Dua
Cermin dalam Sajak Angin karya Bakdi Soemanto
Oleh: Sera Senggani
Sajak-sajak bernuansa
alam yang indah amat lekat pada sajak yang lahir pada masa pujangga baru. Namun
pada era Chairil Anwar semua konvensi lama tersebut dirombak. Gambaran alam
yang indah berubah menjadi alam yang mengerikan. Setelah tiga puluh tahun
kemudian, Bakdi Soemanto memunculkan sajak-sajak yang kental dengan nuansa alam
dalam kumpulan puisi Kata karyanya. Bakdi
Soemanto dilahirkan di Sala, 29 Oktober 1941. Ia tamat dari SMA bagian A
(Sastra) di Sala. Ia melanjutkan kuliah di Jurusan Sastra Inggris, Fakultas
Sastra Universitas Gadjah Mada (S1), lalu melanjutkan studi S-2 jurusan Sastra
Indonesia dan Jawa. Studi S-3 pada Fakultas Ilmu Budaya, UGM. Selama tiga
semester ia bertugas sebagai dosen tamu di Oberlin College, Ohio dan Northern
Illinois University, Chicago (1986) memberikan kuliah Sastra Indonesia lewat
terjemahan. Sejak sebelum menjadi mahasiswa Bakdi sudah suka menulis puisi dan
cerpen. Puisinya dimuat dalam majalah Horison,
majalah Basis, harian Kedaulatan Rakyat, ada yang masuk
beberapa buku kumpulan puisi bersama seperti Tonggak, Tugu, dan ada
yang sudah diterjemahkan ke dalam bahasa Inggris dalam On Foreign Shore terbitan Lontar. Di samping puisi, naskah drama
dan cerpennya sudah diterbitkan dalam beberapa kumpulan cerpen dan ia juga
menulis telaah drama, serta cerita rakyat. Sampai pada akhirnya ia memiliki
buku antologi puisi sendiri yang berjudul Kata.

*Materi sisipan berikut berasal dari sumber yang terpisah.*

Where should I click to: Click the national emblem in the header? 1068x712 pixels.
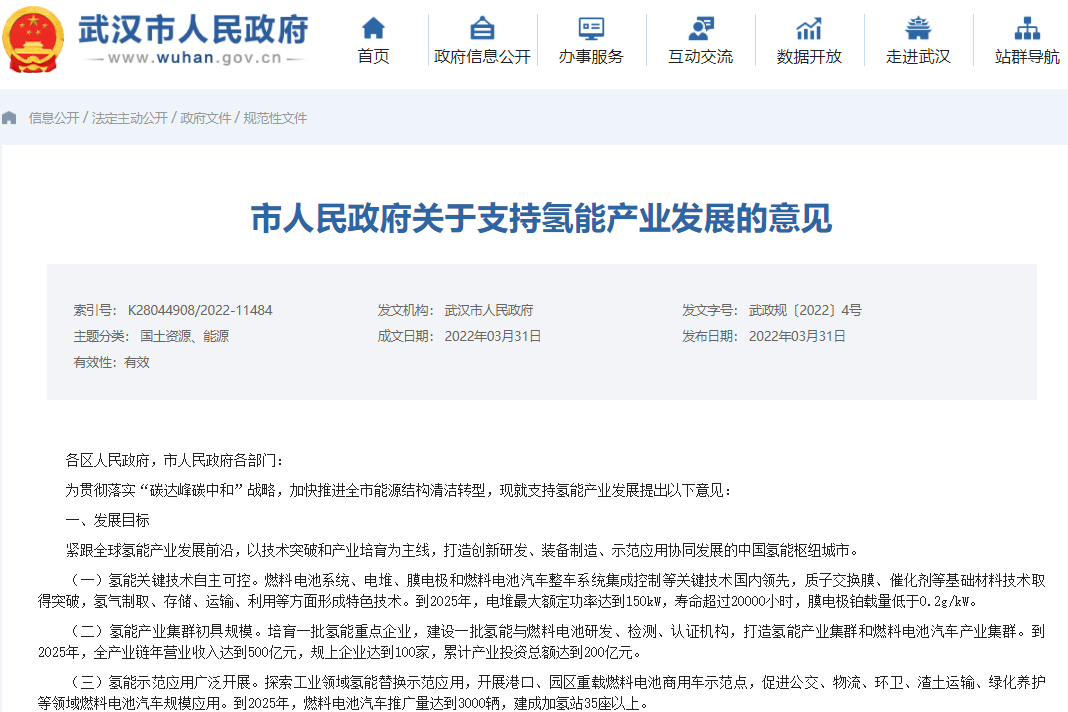coord(35,40)
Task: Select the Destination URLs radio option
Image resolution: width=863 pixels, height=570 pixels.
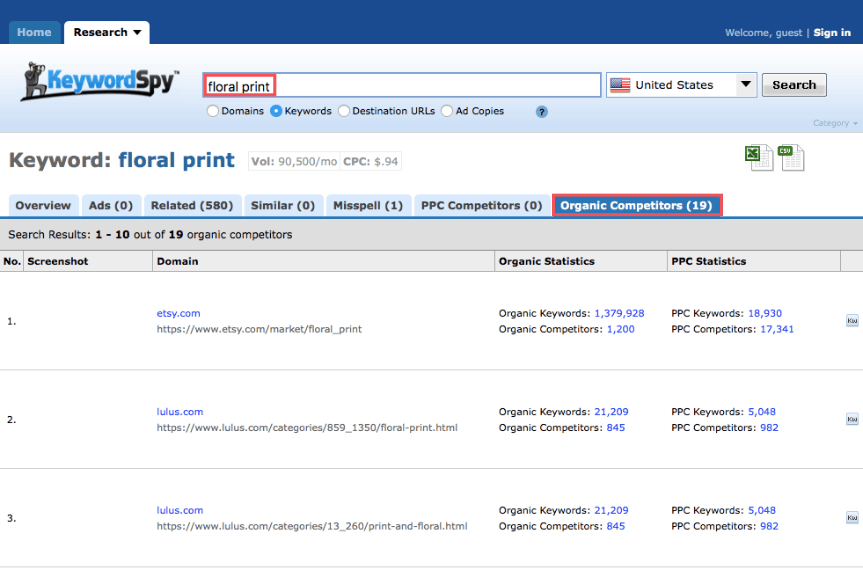Action: point(344,111)
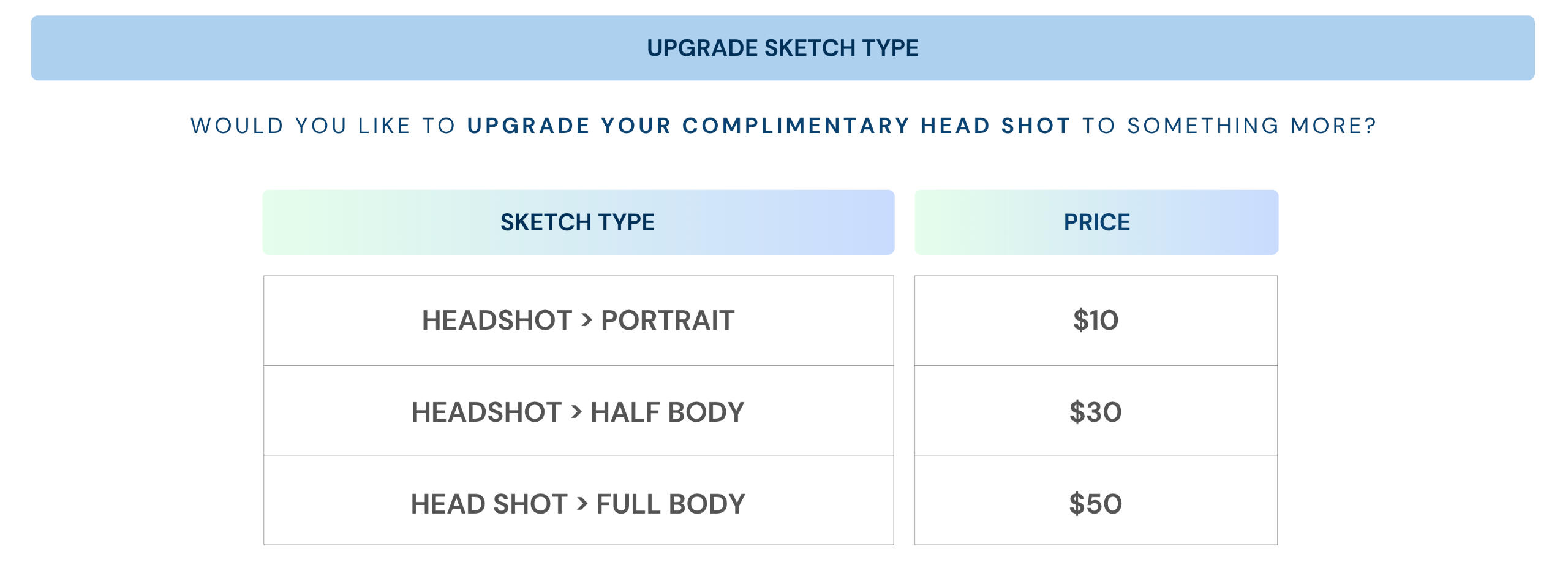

Dari sekian banyak puisi dari antologi puisi tersebut, nuansa alam menjadi yang
paling mendominasi. Serentetan judul-judul puisi yang menggambarkan alam
tersebut yaitu “Angin”, “Kemarau”, “Langit”, “Udara Pagi”, “Malam Ini”, “Cahaya
Siang”, “Sajak Senja”, “Sajak Malam”, “Malam”, “Berhadapan dengan Langit yang
Biru”, “Rumputan dan Topan”, “Hujan Turun Rintik-Rintik”, “Kabut”, “Matahari”, “Hujan”,
“Daun- Daun”, “Pantai Semarang”, “Senja Kala”, “Nyanyian Malam”, “Angin”, “Hujan”,
“Pagi”, “Senja”. Dari sajak-sajak tersebut dapat dilihat pemilihan judul yang
begitu sederhana dan singkat. Jika sekilas membaca judul-judul tersebut sambil
lalu, yang terbayang dalam benak kita adalah si penyair akan mengarahkan kita
pada suatu kondisi alam. Anggapan tersebut tidak sepenuhnya salah, namun bila
ditelisik lebih dalam sebagian besar penggaambaran alam tersebut tak lain
merupakan simbol dari kehidupan manusia. Yang tak kalah menarik adalah adanya
dua sajak yang berjudul sama yaitu “Angin”. Sementara itu, dua sajak tersebut
ditulis pada tahun yang berbeda. Sajak “Angin” yang pertama pada tahun 1974,
sedangkan yang kedua pada tahun 1985.
Angin
dari mana
datangnya
menghiba
di
saraf duka.
Menempuh
ribuan
kilometer,
dalam kegalauan
mencari
kenang, jika sempat jadi pelabuhan.
Tak
ada yang bisa ditawar
dalam
kehidupan, tak bisa dihindar
di
dinding hati menebar.
Dengan
gampang keyakinan
yang
tinggal, bukan kepastian
soalnya,
hidup mengukir jalanan.
Angin
yang menempuh
hidup
yang menempuh angin, mengaduh
di
pangkuanmu, nini, biarkan sejenak berteduh.
Hari
baru bukan mesti pagi
cerah,
barangkali malam hujan lebar, pasti
aku
berangkat lagi.
Kutinggalkan
sebagian hati,
simpanlah,
nini
dalam
sajak, barangkali bisa abadi.
(1974)
Pada sajak “Angin” yang pertama,
angin merupakan perlambangan cobaan yang harus dijalani dalam kehidupan. Hidup yang kadang terombang-ambing
oleh angin permasalahan dan mengalami pasang surut. Takdir dalam kehidupan yang
pasti terjadi dan kita sebagai manusia tidak memiliki kuasa untuk mengelaknya.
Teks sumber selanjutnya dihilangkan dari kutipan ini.